GEORGETOWN — Atlantic Family Physicians, based in Georgetown, is planning to expand access to lifesaving medication for more than 100 patients with opioid use disorder this year, according to information from the Delaware Division of Health and Social Services.

A federal grant provided through the Division of Substance Abuse and Mental Health in response to the state’s opioid epidemic has helped with the expansion. The practice currently has 12 patients on medication for opiate use disorder and two full-time nurse practitioners have been hired to help provide treatment for additional patients.

Dr. Fabricio Alarcon, the head of the practice who is board certified in addiction medicine, began treating patients with opiate use disorder years ago, but said he’s now focused on integrating medication-assisted treatment into the primary care office setting. Dr. Alarcon was inspired by the use of medication-assisted treatment for opiate use disorder eight years ago when he filled in as the medical director for a nearby outpatient treatment center.

“I loved that helping patients stay sober could change their lives,” Dr. Alarcon said. “I’ve seen marriages be saved, and families get stronger when people get treatment.”

The Atlantic Family Physicians initiative is one of 56 sub-grant applications currently received by the Division of Substance Abuse and Mental Health for State Opioid Response funding.

In addition, 37 of the applications are focused on helping a variety of health care programs screen existing patients for opioid use disorder. A federal grant brought in $37 million in discretionary funds for the state to expand opioid and stimulant use treatment and overdose prevention initiatives.

Joanna Champney, director of the Division of Substance Abuse and Mental Health, said it is critical for the state to expand the number of treatment providers in Sussex County as it not only ranks high for overdoses but it also has transportation challenges due to its rural setting. This has been a major focus of the Overdose System of Care Committee, which Ms. Champney co-chairs with Dr. Rick Hong, medical director of the Delaware Division of Public Health.

“Rural areas are particularly vulnerable because people are isolated,” Ms. Champney said. “They can’t get to treatment as easily, and there are fewer providers to choose from.”

Atlantic Family Physicians is coordinating transportation for its patients in need to increase access to medication for opiate use disorder. The frequency of office visits varies based on the specific medication of a patient. Patients begin by coming in weekly and office visits can later be spaced out if improvements are made, as most patients end up coming in once a month.

AVAILABLE DATA:
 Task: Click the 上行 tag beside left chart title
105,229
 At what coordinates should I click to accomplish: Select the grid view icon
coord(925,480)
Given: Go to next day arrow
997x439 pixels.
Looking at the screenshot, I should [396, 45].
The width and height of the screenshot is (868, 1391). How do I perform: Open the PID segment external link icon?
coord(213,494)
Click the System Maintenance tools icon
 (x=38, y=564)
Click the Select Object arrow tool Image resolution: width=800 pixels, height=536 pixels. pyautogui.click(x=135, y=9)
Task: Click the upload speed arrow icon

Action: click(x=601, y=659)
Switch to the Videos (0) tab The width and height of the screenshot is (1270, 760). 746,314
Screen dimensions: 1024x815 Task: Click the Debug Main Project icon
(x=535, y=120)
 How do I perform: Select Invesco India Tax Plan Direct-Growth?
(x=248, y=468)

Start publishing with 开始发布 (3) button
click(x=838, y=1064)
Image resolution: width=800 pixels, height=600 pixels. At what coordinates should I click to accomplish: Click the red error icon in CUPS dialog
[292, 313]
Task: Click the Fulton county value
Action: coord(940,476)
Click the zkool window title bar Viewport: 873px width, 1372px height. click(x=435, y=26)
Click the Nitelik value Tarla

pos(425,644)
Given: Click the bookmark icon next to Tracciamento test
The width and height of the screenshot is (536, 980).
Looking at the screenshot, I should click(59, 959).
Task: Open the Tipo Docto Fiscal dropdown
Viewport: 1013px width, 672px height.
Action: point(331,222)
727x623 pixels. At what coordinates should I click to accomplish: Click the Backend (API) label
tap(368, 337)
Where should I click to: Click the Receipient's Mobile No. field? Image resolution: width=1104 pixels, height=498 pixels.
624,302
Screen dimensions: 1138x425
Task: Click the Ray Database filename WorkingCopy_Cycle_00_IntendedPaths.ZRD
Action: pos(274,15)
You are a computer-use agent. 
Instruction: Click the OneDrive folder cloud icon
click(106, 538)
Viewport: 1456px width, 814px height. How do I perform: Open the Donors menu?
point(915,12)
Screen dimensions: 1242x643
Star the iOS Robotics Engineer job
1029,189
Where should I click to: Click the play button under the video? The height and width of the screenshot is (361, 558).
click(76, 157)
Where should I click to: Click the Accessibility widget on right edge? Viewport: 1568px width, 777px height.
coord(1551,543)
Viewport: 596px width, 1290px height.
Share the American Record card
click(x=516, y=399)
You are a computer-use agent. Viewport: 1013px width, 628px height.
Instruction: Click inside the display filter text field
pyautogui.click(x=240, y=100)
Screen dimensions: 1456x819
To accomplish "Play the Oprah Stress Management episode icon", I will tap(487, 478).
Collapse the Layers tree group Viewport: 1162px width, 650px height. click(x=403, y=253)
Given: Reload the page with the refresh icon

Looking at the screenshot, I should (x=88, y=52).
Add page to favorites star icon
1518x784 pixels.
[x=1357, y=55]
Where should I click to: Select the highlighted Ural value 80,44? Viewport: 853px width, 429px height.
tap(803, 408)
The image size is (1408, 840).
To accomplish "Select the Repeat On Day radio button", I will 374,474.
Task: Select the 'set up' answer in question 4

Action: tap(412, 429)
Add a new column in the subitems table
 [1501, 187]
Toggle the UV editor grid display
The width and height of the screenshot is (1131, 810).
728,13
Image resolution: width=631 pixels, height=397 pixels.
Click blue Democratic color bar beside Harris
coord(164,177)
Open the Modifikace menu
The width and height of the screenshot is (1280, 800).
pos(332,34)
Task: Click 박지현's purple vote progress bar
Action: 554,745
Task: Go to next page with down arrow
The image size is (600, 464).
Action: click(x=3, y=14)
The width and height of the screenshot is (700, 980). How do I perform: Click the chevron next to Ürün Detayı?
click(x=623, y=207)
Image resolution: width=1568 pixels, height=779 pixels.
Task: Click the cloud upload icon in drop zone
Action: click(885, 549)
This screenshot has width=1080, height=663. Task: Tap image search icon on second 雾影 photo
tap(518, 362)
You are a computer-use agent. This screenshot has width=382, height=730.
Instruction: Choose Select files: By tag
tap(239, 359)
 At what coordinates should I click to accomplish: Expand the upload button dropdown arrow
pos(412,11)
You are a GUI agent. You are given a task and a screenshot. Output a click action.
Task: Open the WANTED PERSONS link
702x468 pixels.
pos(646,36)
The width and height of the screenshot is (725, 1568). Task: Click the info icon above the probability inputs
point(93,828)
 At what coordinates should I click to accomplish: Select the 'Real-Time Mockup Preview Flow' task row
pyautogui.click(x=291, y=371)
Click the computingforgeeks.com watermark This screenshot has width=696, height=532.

EXERCISE AIM:
Continue the news article on Atlantic Family Physicians' expanded opioid use disorder treatment, picking up after its final sentence.

EXERCISE RESPONSE:
Patients who are coming out of active addiction typically are prescribed buprenorphine, according to Dr. Alarcon. Those who may be coming out of an inpatient or outpatient treatment program can be prescribed Vivitrol, especially if they are also using alcohol, DHSS said.

Patients who stop treatment too early often struggle to manage their cravings and are at higher risk to relapse, according to Dr. Alarcon.

Dr. Alarcon added the practice hopes to address the high number of patients who leave emergency departments after a non-fatal overdose, but never show up to start treatment. His dream is to offer 24-hour intake, meaning patients could be brought to his practice anytime, day or night, after leaving an emergency department, to begin treatment for their opioid use disorder. Dr. Alarcon is already always on call, seeing patients on a flexible schedule, with no set time windows.

“We are here,” Dr. Alarcon said. “We are willing to help people not only get sober, but to get their lives back together.”

The state’s Bridge Clinics, which are operated by the Division of Substance Abuse and Mental Health, are also partially funded with the federal grant funds. Three Bridge Clinics statewide, one in each county, see walk-in clients, at no cost, for any type of mental health or substance use disorder. Clients are evaluated promptly and a connection to a longer-term treatment plan is arranged.

Last year, there were 447 fatal drug overdoses in the state, with 122 in Sussex County.

Those struggling with substance use are encouraged to call the Delaware Hope Line at 1-833-9-HOPEDE or to text CONNECT to 55753.